** Start of RECORDS FOR THE TASK **

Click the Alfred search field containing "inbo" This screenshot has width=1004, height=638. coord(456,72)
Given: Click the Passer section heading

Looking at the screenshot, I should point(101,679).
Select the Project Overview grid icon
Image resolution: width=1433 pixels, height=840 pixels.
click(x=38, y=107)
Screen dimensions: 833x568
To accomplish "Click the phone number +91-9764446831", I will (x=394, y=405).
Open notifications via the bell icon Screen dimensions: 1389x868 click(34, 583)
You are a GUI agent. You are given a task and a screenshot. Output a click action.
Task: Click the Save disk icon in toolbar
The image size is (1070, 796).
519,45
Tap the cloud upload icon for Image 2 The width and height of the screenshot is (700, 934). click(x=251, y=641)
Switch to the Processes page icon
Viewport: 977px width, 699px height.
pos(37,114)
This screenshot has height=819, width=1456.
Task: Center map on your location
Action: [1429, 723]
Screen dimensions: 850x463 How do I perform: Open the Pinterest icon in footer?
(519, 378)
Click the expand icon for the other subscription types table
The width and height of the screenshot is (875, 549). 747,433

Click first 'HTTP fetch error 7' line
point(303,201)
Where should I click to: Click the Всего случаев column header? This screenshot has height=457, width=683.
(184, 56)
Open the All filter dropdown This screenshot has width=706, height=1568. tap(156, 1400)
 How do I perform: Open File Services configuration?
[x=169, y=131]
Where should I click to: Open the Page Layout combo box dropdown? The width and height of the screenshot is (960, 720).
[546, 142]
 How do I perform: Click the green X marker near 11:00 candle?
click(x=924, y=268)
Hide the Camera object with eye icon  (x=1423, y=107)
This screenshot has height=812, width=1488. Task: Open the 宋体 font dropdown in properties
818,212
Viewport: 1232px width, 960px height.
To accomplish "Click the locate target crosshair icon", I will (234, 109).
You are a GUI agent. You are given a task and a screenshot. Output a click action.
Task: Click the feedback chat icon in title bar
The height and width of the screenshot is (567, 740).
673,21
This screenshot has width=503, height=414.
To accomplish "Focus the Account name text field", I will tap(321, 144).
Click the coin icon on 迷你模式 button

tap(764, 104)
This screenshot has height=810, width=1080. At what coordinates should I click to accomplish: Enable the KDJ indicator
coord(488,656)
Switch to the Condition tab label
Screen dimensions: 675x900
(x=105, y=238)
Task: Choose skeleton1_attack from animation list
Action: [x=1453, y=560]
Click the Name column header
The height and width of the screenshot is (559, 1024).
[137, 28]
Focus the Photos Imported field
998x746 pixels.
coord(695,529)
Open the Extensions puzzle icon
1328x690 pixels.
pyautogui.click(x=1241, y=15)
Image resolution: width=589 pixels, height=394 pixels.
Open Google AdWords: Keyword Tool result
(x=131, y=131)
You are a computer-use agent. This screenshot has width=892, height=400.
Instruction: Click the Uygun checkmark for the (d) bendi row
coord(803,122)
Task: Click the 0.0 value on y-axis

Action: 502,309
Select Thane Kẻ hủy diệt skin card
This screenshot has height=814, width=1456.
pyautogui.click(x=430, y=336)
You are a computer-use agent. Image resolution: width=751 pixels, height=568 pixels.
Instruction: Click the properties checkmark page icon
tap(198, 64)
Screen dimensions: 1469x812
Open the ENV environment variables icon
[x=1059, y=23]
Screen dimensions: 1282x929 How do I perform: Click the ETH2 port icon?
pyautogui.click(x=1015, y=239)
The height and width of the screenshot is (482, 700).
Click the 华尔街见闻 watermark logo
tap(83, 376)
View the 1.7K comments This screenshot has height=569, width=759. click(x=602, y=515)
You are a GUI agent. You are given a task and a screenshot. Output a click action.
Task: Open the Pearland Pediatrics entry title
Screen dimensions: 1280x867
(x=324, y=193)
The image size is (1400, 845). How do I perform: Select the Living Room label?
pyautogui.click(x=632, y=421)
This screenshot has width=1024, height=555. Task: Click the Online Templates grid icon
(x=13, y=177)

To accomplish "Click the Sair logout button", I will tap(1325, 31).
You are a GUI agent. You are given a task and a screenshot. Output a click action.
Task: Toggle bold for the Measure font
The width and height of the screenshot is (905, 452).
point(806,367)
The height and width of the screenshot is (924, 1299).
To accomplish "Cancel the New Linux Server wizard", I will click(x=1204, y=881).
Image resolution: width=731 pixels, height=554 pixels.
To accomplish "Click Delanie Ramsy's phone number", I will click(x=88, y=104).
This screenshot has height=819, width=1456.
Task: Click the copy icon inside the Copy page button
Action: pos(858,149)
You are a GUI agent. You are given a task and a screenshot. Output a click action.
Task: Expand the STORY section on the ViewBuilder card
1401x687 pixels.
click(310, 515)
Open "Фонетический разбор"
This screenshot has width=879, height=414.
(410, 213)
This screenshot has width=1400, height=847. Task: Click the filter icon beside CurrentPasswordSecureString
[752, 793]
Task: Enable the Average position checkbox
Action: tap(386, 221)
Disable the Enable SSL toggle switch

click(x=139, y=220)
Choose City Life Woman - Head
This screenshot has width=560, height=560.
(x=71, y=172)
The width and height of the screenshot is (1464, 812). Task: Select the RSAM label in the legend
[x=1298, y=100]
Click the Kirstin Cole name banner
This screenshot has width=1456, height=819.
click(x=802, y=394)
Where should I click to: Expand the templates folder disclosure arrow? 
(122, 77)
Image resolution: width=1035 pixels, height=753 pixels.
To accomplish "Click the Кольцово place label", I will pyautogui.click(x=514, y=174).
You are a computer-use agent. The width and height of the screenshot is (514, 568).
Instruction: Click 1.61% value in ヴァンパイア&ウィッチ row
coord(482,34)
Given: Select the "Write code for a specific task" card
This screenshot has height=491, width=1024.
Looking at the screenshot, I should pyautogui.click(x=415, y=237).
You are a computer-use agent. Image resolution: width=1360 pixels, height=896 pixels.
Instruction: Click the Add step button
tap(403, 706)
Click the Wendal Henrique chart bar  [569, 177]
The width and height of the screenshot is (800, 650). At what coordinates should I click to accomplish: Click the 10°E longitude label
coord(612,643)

** End of RECORDS FOR THE TASK **

SET PROBLEM:
Print the lines exactly, starting at the line that contains "Image resolution: width=1035" and ending at the end of the lines, both ends included.

RESULT:
Image resolution: width=1035 pixels, height=753 pixels.
To accomplish "Click the Кольцово place label", I will pyautogui.click(x=514, y=174).
You are a computer-use agent. The width and height of the screenshot is (514, 568).
Instruction: Click 1.61% value in ヴァンパイア&ウィッチ row
coord(482,34)
Given: Select the "Write code for a specific task" card
This screenshot has height=491, width=1024.
Looking at the screenshot, I should pyautogui.click(x=415, y=237).
You are a computer-use agent. Image resolution: width=1360 pixels, height=896 pixels.
Instruction: Click the Add step button
tap(403, 706)
Click the Wendal Henrique chart bar  [569, 177]
The width and height of the screenshot is (800, 650). At what coordinates should I click to accomplish: Click the 10°E longitude label
coord(612,643)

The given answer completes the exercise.